Looking at a broad spectrum, either from a spectrum analyzer that covers at least 0-30 MHz or from an SDRs such as the KiwiSDR or WEB-888 which can provide the same display, simply observe that broadband display and select the "Disconnect Preamp12V" switch that turns OFF the bias to the buffer stage of the SA Preamp. Confirm that ALL signals & noise being displayed drop in amplitude by 20 dB or more and that nothing near the previous level remains. This provides an assurance that there isn't a path for unwanted signal or noise ingress after the Preamp and all way to the detector.
Do not attempt to proceed until any signals and more importantly, their mechanism of ingress are identified and removed. Mechanisms that can produce these unwanted responses that would decrease system sensitivity by decreasing SNR of desired, propagated signals must be removed first.

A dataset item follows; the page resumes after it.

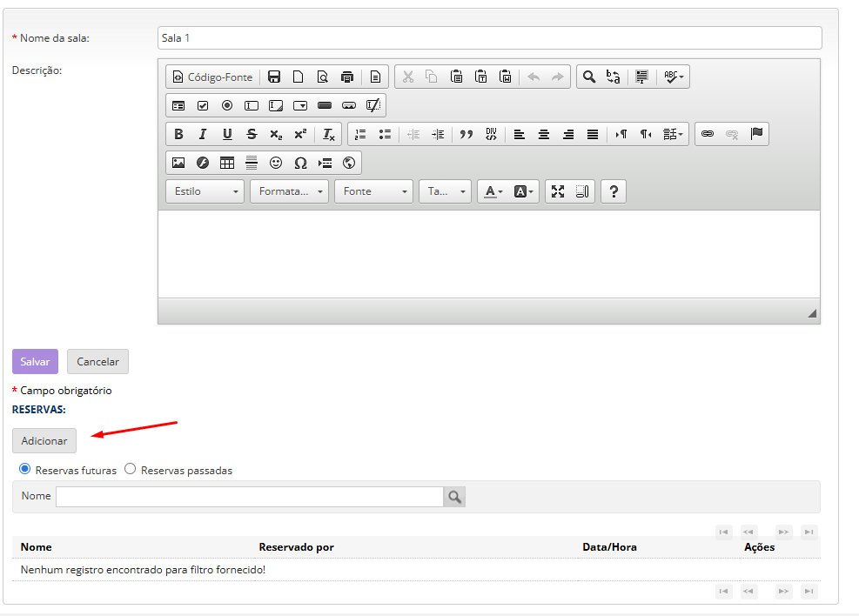
Task: Apply blockquote formatting
Action: (466, 134)
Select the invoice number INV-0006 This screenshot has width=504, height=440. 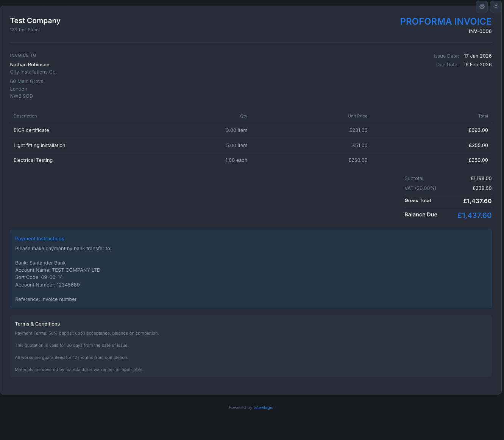pos(480,31)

Once this first verification is complete, return the "Disconnect Preamp12V" switch to normal ON mode and thereby the bias to the input buffers Then using the "Short Dipole" switch on the Shack Board engage the mechanical relay at the dipole terminals. Again look for a very large drop in all responses. This test verifies that only differential signals from the antenna are significant and that common mode rejection of the system is available.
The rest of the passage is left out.